15 octobre, fête de Thérèse d'Avila
Aujourd'hui s'ouvre une année pour commémorer les 500 ans de sa naissance le 28 mars 1515.
Je réservais ce texte paru pendant l'été pour le poster aujourd'hui.
Aujourd'hui s'ouvre une année pour commémorer les 500 ans de sa naissance le 28 mars 1515.
Je réservais ce texte paru pendant l'été pour le poster aujourd'hui.
« Nous avons connu l’amour et nous y avons cru » (1
Jn 4,16)
« Vous me direz que [ces désirs] sont imperfection ;
pourquoi ne se conforme-t-elle pas à la volonté de Dieu puisqu’elle lui est si
soumise ? […] Par chance, sa raison n’est pas maître d’elle-même, ni de
penser à autre chose qu’à ce qui l’obnubile, étant loin de son bien par lequel
elle veut vivre. Elle sent une solitude étonnante ; elle ne trouve aucune
compagnie dans les créatures de la terre – je crois qu’elle n’en
trouverait même pas parmi celles du ciel, puisque ce n’est pas celui qu’elle
aime – ; plutôt, tout la tourmente. […] Elle se voit brûlée par cette
soif, et ne peut arriver à l’eau. Et il ne s’agit pas d’une soif qui puisse se
supporter ; elle en est à un degré tel qu’aucune eau ne peut l’étancher
– et elle ne veut pas qu’il en soit autrement – si ce n’est l’eau
dont parla notre Seigneur à la Samaritaine. Et cela, on ne le lui donne
pas. » (Château, VI,11,5)
Comment l’homme peut-il vivre avec Dieu ? Pour les hommes, c’est impossible (Mt
19,26). Comment peut-il vivre sans Dieu qui est la vie ? La vie avec Dieu
est impossible autant que nécessaire, comme une soif terrible qui pourtant doit
demeurer toujours plus vive pour que le désir de Dieu et la jouissance d’être à
lui jamais ne s’éteignent. Thérèse n’est obnubilée que par une chose, la vie en
abondance pour tous, l’eau vive, Dieu même.
Thérèse de Jésus (1515-1582) entre à 18 ans au Carmel à
Avila, monastère où la rigueur de la règle est « mitigée », histoire
de s’épargner un peu de purgatoire ! Aidée par ses confesseurs et de
nombreuses lectures, elle passe de pratiques plus ou moins superstitieuses dont
le non-respect inspire la crainte à la liberté de se savoir aimée. Le Concile
de Trente (1545-1563), comme Luther, lutte contre la superstition et réforme la
prédication.
Une vingtaine d’années plus tard elle ose enfin faire
confiance à ce qu’elle comprend de Dieu et vit avec lui. Il y a tant à
convertir en elle, en son ordre et dans l’Eglise ! En 1562, elle fonde à Avila
un autre Carmel. Le retour à une règle stricte instaure une réelle pauvreté et
la solitude (même au cloître il y avait des mondanités et des inégalités). La
prière est comprise comme une conversation avec Dieu. « Il ne s’agit pas
de craindre mais de désirer [… l’oraison n’étant] rien d’autre qu’un commerce
d’amitié où on s’entretient souvent et intimement avec celui dont nous savons
qu’il nous aime » (Vie VIII, 5).

## Consignes à suivre
- 1) Donnez toutes les années écrites en chiffres dans l'extrait cité sur Thérèse d'Avila, sans répéter celles qui reviennent.
- 2) Répondez à ces questions d'après l'extrait cité :
(a) À quel âge Thérèse entre-t-elle au Carmel d'Avila ?
(b) En quelle année fonde-t-elle un autre Carmel à Avila ?
(c) Selon la citation tirée du Château, quelle est la seule eau qui peut étancher la soif de l'âme ?
- 3) Résumez l'extrait cité en deux phrases.

## Données fournies

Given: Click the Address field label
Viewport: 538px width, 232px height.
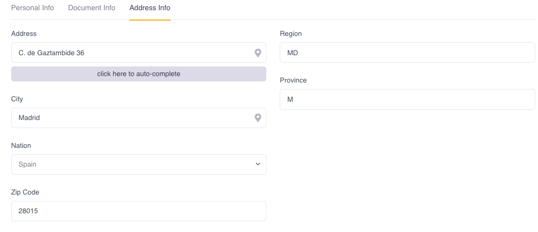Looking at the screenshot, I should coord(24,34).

--

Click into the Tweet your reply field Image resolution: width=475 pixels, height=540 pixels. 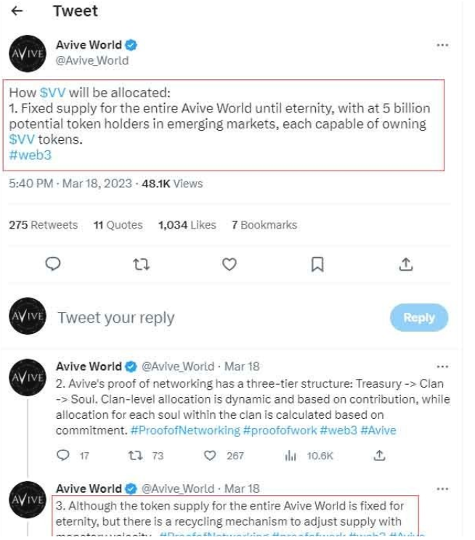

## Réponses par tâche
- 1) 1515, 1582, 1545, 1563, 1562

- 2)
(a) À 18 ans.
(b) En 1562.
(c) L'eau dont notre Seigneur parla à la Samaritaine.

- 3) Le 15 octobre, jour de la fête de Thérèse d'Avila, s'ouvre une année pour les 500 ans de sa naissance, et l'extrait cite un passage où elle décrit une âme brûlée par une soif de Dieu que seule l'eau vive peut étancher. Entrée à 18 ans au Carmel d'Avila, Thérèse passe de la crainte à la liberté de se savoir aimée, puis fonde en 1562 un autre Carmel à la règle stricte, où la prière est vue comme une conversation avec Dieu.